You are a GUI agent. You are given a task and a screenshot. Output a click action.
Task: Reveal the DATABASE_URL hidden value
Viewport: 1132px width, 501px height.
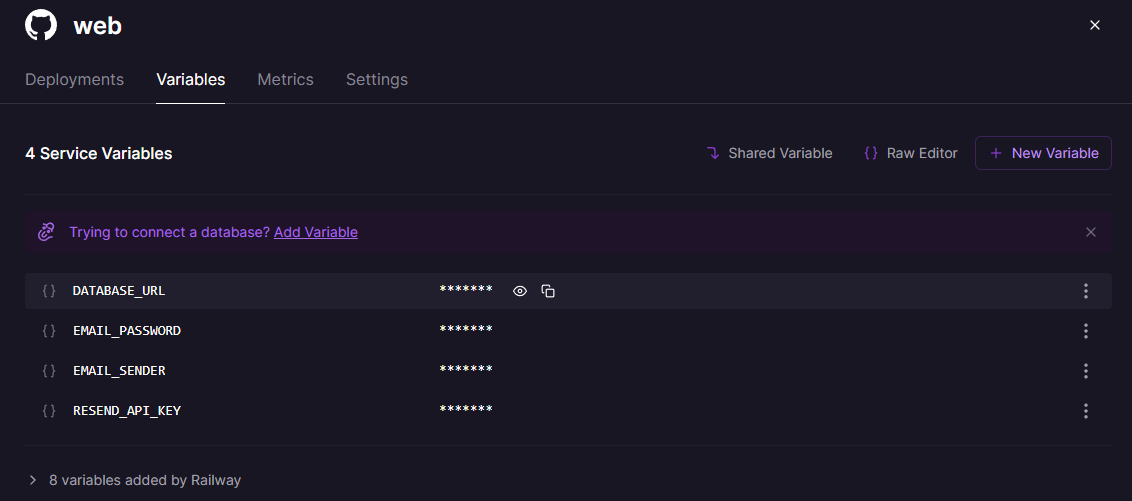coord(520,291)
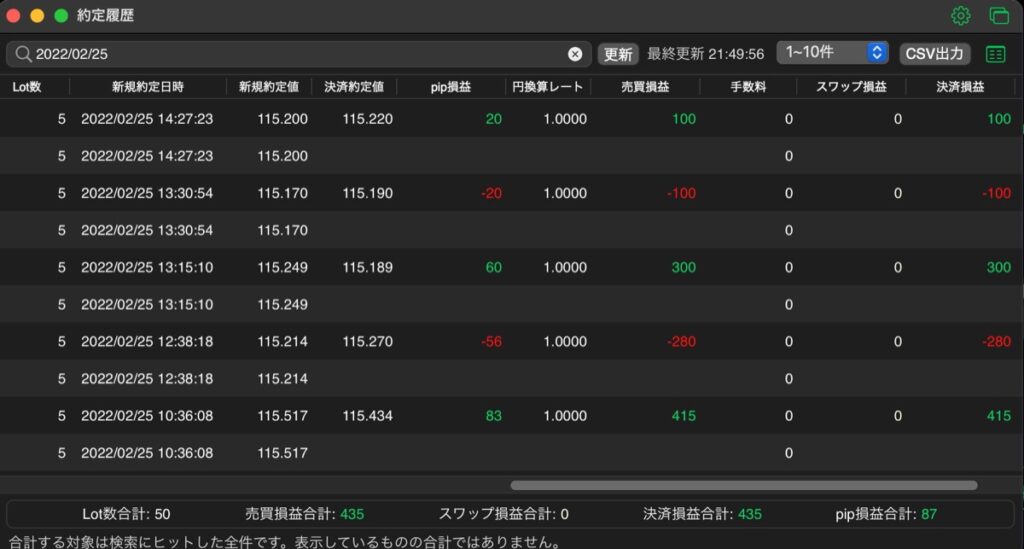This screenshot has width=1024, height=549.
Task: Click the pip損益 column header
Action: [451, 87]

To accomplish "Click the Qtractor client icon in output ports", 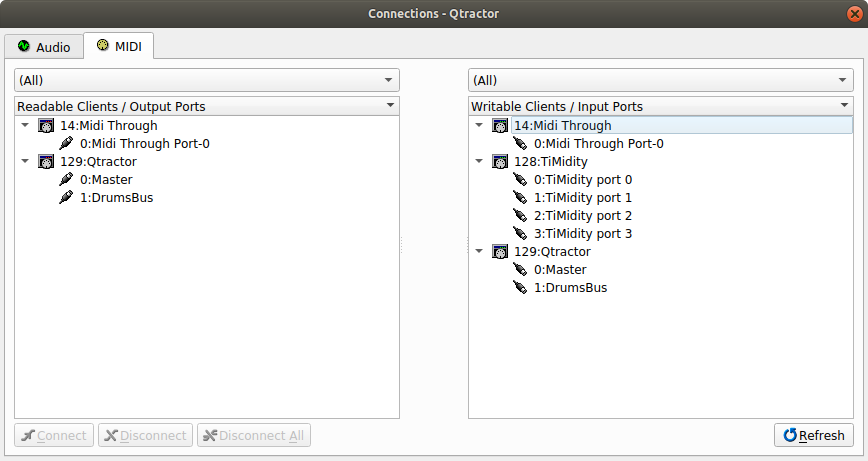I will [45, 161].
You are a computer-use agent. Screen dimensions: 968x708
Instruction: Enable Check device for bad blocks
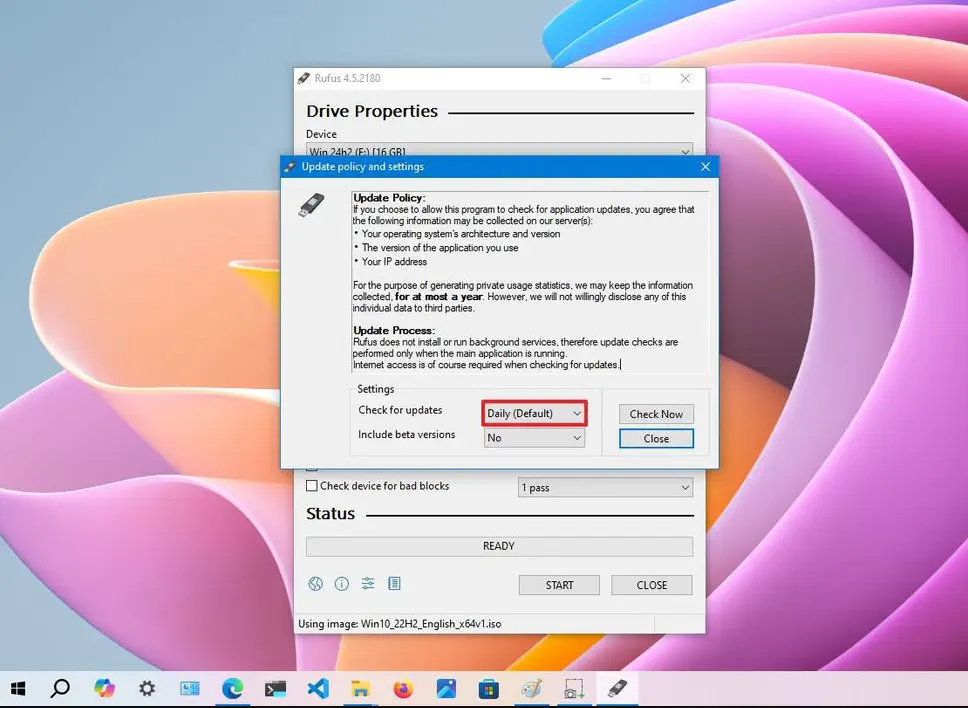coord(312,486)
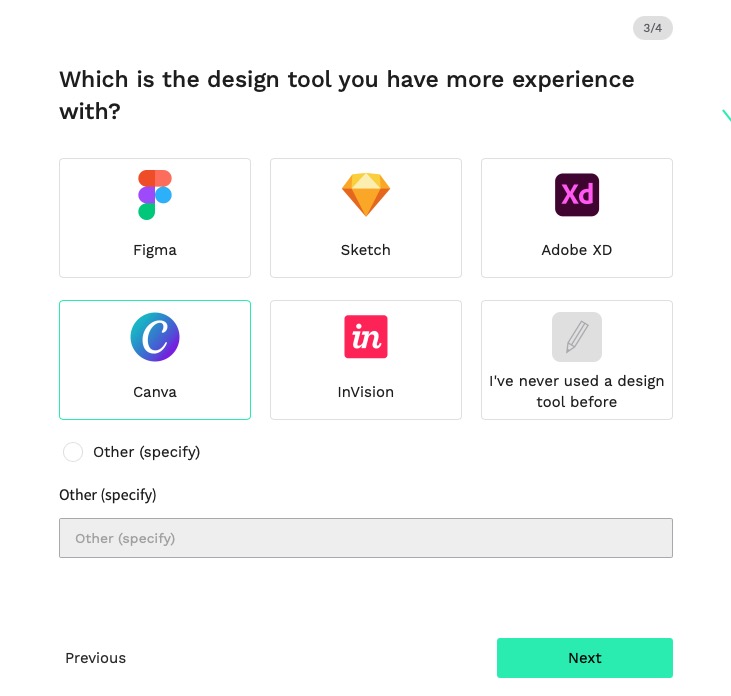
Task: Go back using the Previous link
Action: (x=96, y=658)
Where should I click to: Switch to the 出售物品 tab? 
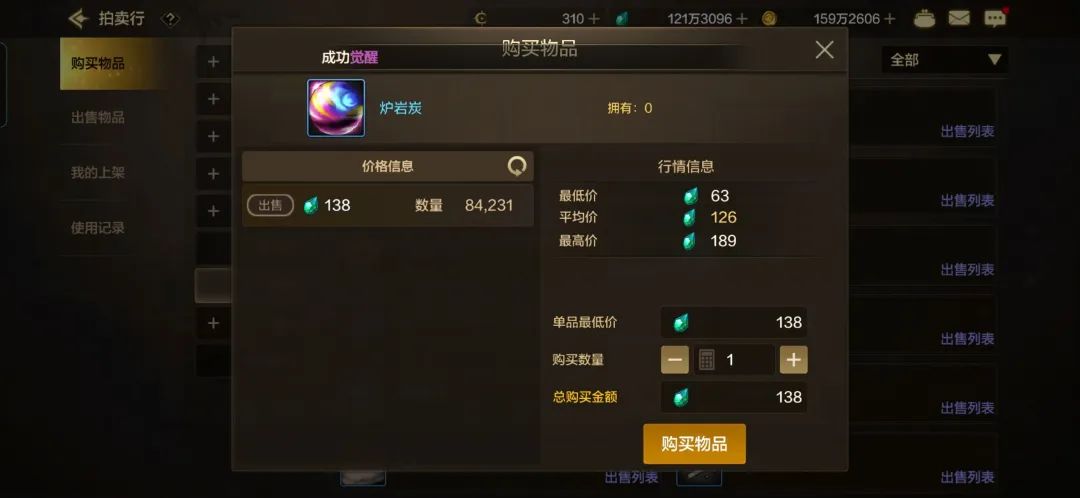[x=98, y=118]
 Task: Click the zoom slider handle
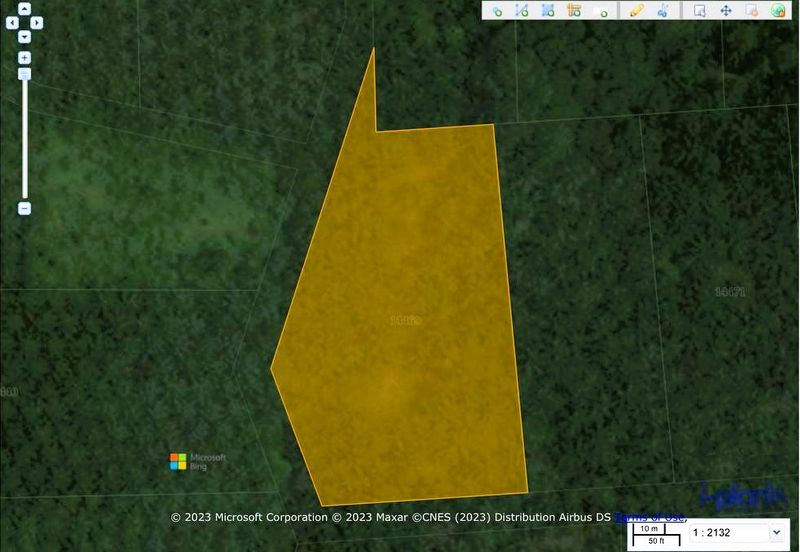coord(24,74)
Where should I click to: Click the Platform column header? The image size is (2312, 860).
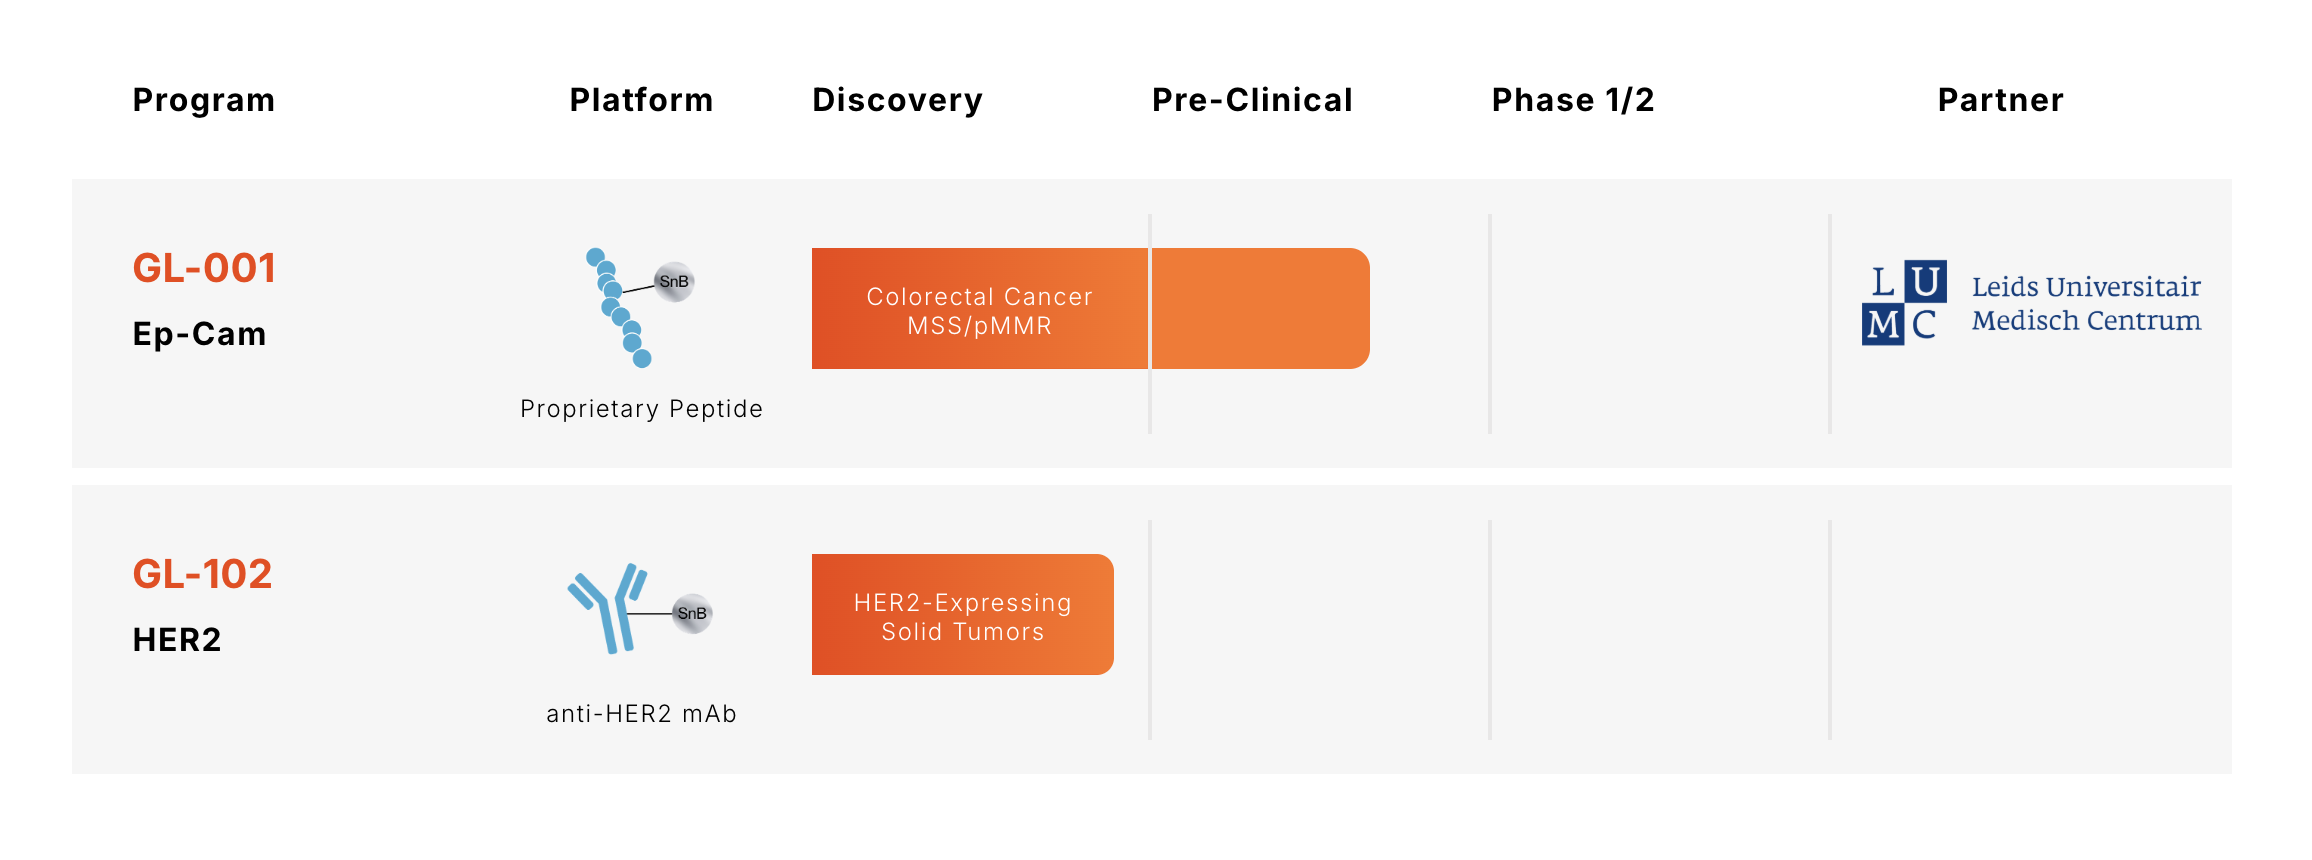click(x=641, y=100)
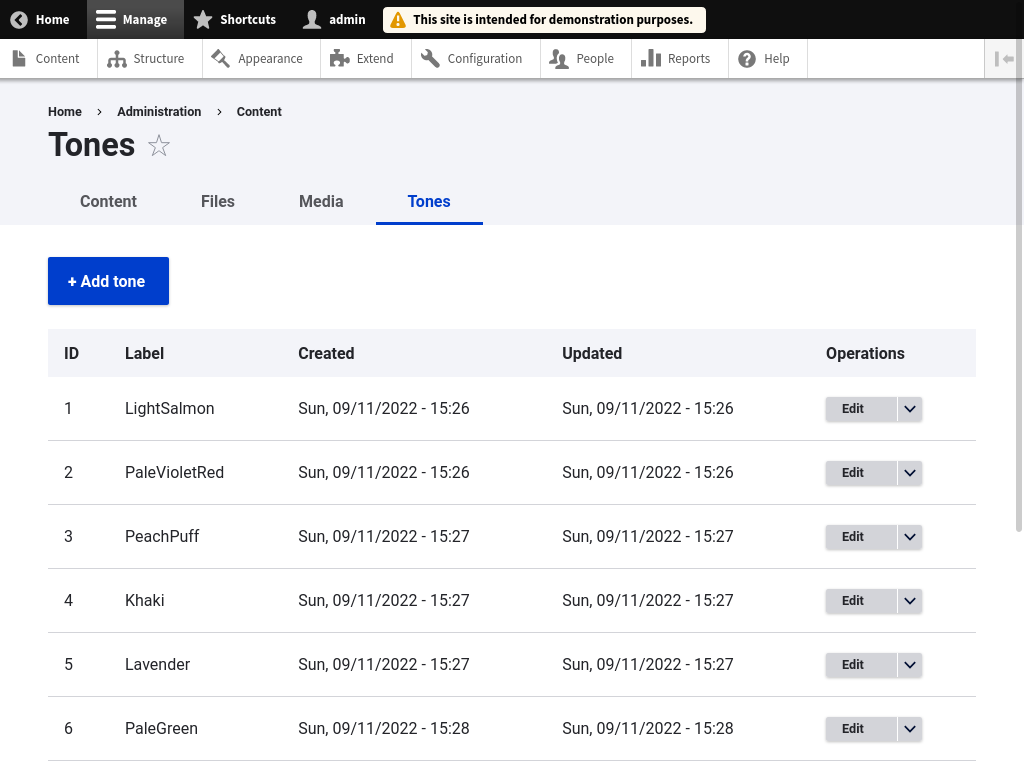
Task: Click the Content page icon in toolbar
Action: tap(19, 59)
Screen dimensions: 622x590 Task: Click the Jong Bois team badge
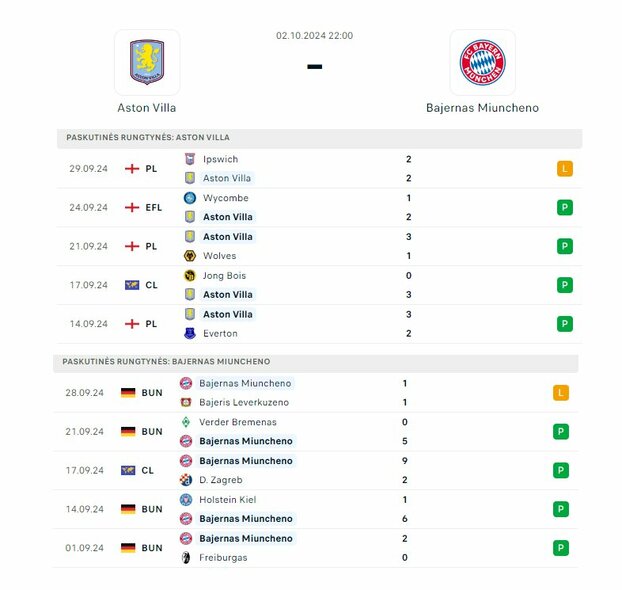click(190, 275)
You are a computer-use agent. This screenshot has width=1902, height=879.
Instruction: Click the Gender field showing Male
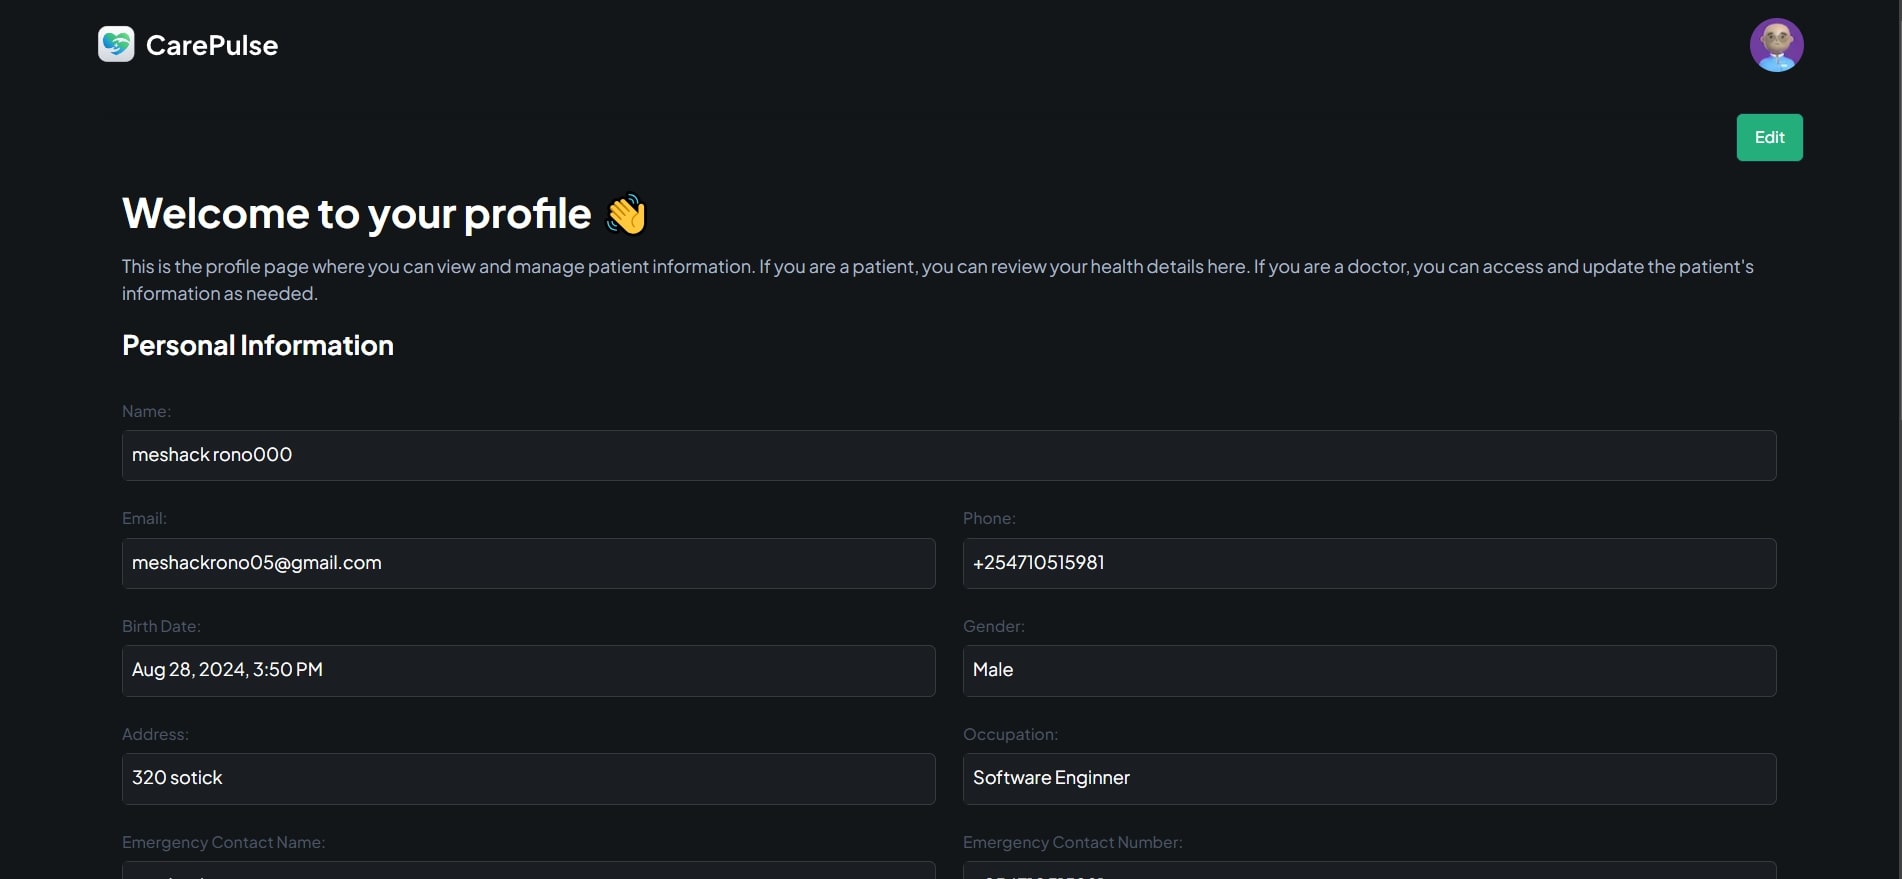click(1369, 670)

═══

TASK DIRECTIONS: The answer must be a single number: the count of lines in the records above that contain the word "agent".

EXERCISE RESULT: 3